Anzahl Deutscher in Schweiz verdoppelt
Anlass ist eine Sendung des "Clubs" im Schweizer Fernsehen. Thema: Die Deutschen in der Schweiz. In der Talkshow meint selbst der als liberal geltende Medien-Unternehmer und frühere Sat1-Chef Roger Schawinski, man solle mit den Deutschen in der Schweiz nicht hochdeutsch sprechen.
Rund 250.000 Deutsche leben in der Schweiz (Einwohnerzahl 7,45 Millionen), davon allein 28.000 in Zürich. Seit dem Freizügigkeitsabkommen mit der EU 2002 ist das eine glatte Verdoppelung. Vor allem Hochschulen und Krankenhäuser in der deutschsprachigen Schweiz könnten ihren Betrieb einstellen ohne die deutschen Mitarbeiter. In grenznahen Regionen wie im Thurgau oder St. Gallen kommen bis zu ein Drittel der Ärzte und Pflegekräfte an Spitälern aus Deutschland.
Mörgeli mit seinem Vorstoß keine Chance
An der Universität Zürich und der Eidgenössischen Technischen Hochschule (ETH) ist der Vorstoß der SVP als diskriminierend und fremdenfeindlich zurückgewiesen worden. Pikant ist, dass einer der bekanntesten Deutschen-Kritiker, der SVP-Nationalrat Christoph Mörgeli, sich in Zürich um eine Professur beworben hatte, aber einem Deutschen unterlag. "Es geht nicht um mich, aber wenn man hier immer Steuern bezahlt und Militärdienst geleistet hat, dann staunt man schon ein bisschen, wenn der Chef plötzlich Schulze heißt", meinte er dazu im Fernsehen.
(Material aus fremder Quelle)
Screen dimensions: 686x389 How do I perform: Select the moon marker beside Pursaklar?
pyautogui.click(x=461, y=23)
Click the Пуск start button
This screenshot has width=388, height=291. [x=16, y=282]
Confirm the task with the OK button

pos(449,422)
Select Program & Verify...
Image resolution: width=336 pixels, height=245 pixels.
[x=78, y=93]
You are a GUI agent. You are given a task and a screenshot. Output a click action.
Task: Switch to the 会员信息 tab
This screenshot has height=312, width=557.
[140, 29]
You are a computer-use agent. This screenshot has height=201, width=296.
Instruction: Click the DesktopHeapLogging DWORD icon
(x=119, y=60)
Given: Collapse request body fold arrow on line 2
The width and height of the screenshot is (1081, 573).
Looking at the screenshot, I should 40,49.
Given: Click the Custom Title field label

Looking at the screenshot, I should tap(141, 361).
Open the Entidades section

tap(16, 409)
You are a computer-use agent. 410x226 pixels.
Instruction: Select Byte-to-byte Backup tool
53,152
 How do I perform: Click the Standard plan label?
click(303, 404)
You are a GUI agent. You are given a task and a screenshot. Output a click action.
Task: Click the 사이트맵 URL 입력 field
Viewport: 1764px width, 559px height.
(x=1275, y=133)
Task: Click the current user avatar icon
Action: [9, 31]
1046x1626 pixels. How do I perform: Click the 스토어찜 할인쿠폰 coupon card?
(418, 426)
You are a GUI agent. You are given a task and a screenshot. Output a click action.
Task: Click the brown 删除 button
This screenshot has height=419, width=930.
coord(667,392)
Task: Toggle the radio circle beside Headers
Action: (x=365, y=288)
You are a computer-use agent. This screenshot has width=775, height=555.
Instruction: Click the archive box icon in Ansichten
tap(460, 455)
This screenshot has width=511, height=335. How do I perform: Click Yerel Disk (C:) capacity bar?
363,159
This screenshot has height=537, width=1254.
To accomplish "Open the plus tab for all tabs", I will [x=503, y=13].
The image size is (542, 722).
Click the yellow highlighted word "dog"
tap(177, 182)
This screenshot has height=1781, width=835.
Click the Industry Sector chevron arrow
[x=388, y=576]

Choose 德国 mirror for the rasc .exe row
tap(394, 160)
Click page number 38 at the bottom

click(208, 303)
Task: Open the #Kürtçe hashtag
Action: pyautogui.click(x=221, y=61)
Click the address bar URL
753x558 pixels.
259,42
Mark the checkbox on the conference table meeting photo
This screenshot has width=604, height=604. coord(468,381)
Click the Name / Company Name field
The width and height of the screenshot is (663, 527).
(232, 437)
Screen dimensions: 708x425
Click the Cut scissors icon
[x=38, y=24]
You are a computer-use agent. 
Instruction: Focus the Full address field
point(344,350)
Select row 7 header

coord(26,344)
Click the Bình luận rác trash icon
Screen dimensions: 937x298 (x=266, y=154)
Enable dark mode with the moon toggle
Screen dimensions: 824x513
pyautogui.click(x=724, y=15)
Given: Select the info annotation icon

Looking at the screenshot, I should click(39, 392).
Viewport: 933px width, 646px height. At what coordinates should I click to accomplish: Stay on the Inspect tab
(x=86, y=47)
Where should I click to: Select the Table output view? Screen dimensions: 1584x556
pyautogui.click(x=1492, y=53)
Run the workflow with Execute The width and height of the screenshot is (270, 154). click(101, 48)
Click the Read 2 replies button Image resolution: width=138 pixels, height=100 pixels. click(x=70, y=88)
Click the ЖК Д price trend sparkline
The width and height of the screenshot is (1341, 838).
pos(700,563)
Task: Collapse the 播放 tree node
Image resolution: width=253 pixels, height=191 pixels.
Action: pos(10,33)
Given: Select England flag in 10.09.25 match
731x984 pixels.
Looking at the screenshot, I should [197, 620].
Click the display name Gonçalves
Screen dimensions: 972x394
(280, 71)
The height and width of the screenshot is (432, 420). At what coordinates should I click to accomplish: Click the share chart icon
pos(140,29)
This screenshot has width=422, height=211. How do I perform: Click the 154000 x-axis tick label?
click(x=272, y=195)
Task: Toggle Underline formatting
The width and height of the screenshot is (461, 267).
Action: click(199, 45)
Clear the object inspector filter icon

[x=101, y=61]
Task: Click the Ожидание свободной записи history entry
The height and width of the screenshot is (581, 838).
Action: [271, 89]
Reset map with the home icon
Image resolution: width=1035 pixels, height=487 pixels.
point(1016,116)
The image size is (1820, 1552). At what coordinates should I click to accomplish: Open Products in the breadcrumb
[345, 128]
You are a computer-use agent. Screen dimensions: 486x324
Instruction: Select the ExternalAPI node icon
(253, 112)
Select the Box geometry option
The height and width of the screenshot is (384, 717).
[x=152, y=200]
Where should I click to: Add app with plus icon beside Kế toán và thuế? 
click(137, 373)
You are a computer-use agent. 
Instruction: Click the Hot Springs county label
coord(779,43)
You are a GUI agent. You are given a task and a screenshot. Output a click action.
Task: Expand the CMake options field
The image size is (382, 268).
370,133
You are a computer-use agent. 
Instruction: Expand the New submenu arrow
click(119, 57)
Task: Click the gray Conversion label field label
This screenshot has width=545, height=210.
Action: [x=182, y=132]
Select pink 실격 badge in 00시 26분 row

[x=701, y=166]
Und setzte noch einen drauf, als er dem Rektor der Universität Bern, Urs Würgler, vorwarf, mit der Ehrendoktorwürde für Bundeskanzlerin Angela Merkel (CDU) drücke sich eine "irgendwie kriecherische Haltung" gegenüber den Deutschen aus.
Allerdings kamen im Club auch Stimmen der Vernunft zu Wort, etwa von Rudolf Strahm, Präsident des Weiterbildungsverbands. Er monierte, dass der eigene akademische Nachwuchs in der Schweiz über Jahrzehnte vernachlässigt worden sei. Würgler sagte, dass gute Niveau der Schweizer Universitäten sei nur durch die internationale Professorenschaft möglich.
Schlechte Stimmung gegenüber Deutschen
Doch die Stimmung gegenüber den Deutschen, die 2009 noch durch forsche Äußerungen des damaligen Finanzministers Peer Steinbrück (SPD) zur Steuerpolitik der Eidgenossen angeheizt wurde, ist schlecht. Schon fünf Anzeigen wegen Drohbriefen gegen Deutsche hat die Polizei in Zürich bekommen. "Die Kugel für Sie steht schon bereit, du elende Deutsche", heißt es etwa in holperigem Hochdeutsch in einem Brief an eine Frau, die schon seit 30 Jahren in der Schweiz lebt.